PROVIDED RECORDS:
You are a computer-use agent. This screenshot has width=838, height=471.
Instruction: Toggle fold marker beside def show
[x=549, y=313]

==

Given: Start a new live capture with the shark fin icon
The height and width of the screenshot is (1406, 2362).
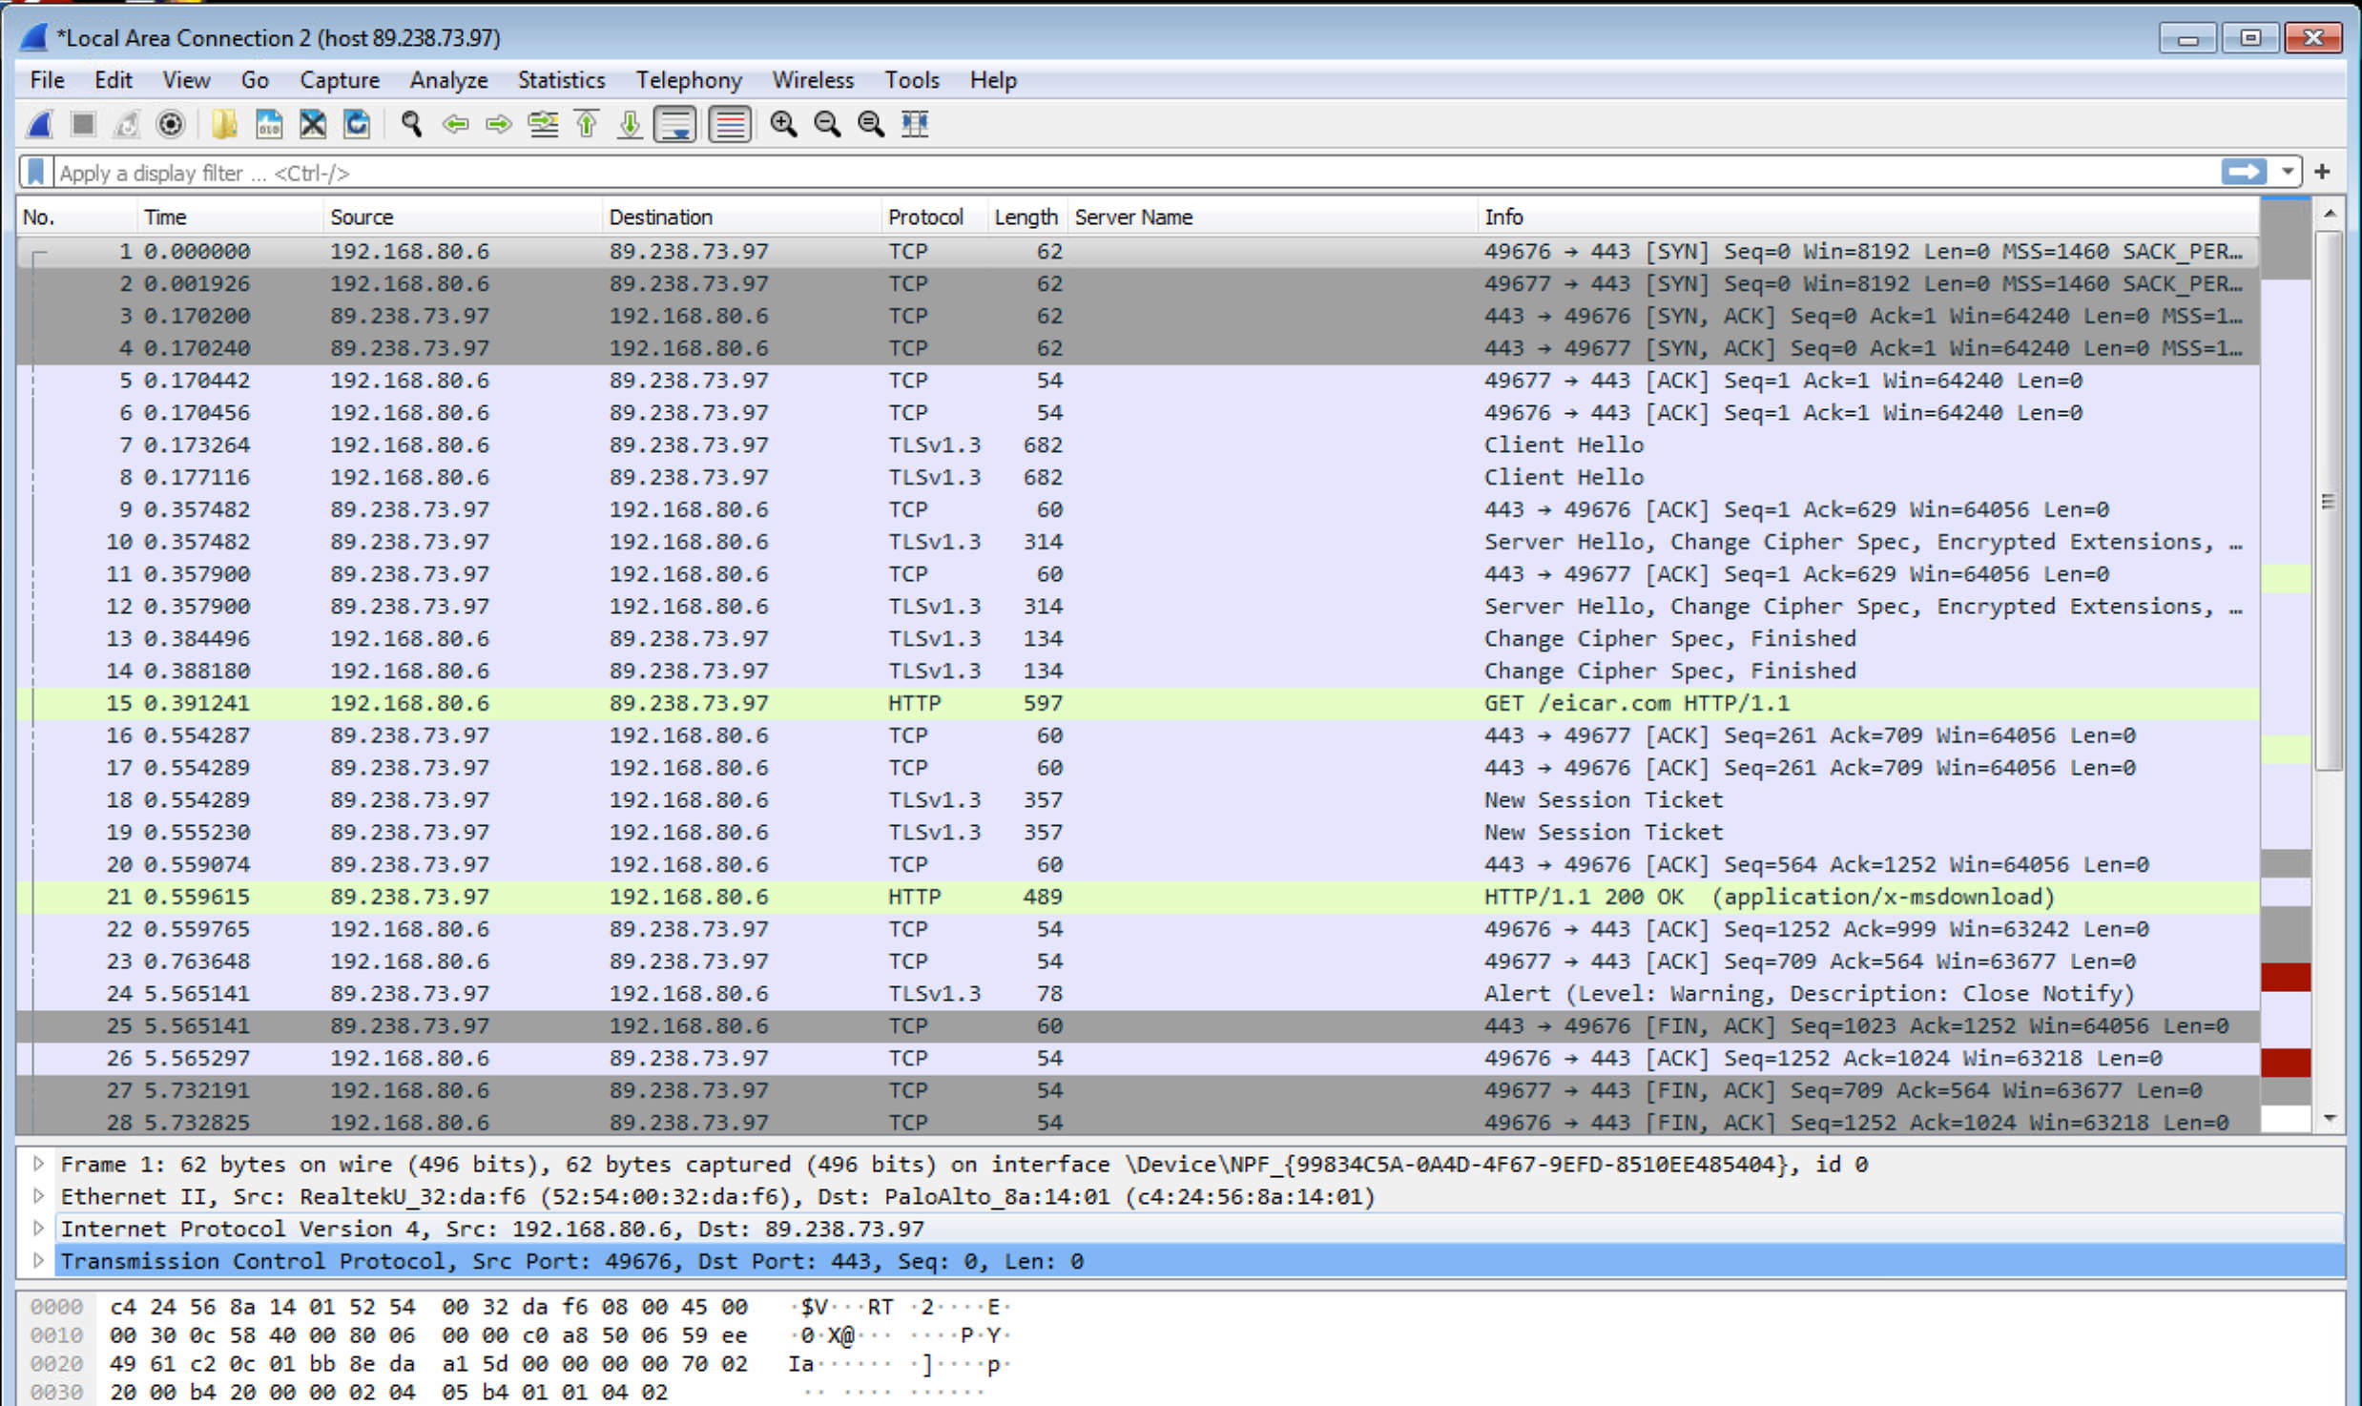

SET PROBLEM:
Reproduce every line of the entries in full, from the line containing "You are a computer-use" up to and including the line containing "[x=549, y=313]", and shift each coordinate in the answers by adding 128 to it.

SOLVED EXERCISE:
You are a computer-use agent. This screenshot has width=838, height=471.
Instruction: Toggle fold marker beside def show
[x=677, y=441]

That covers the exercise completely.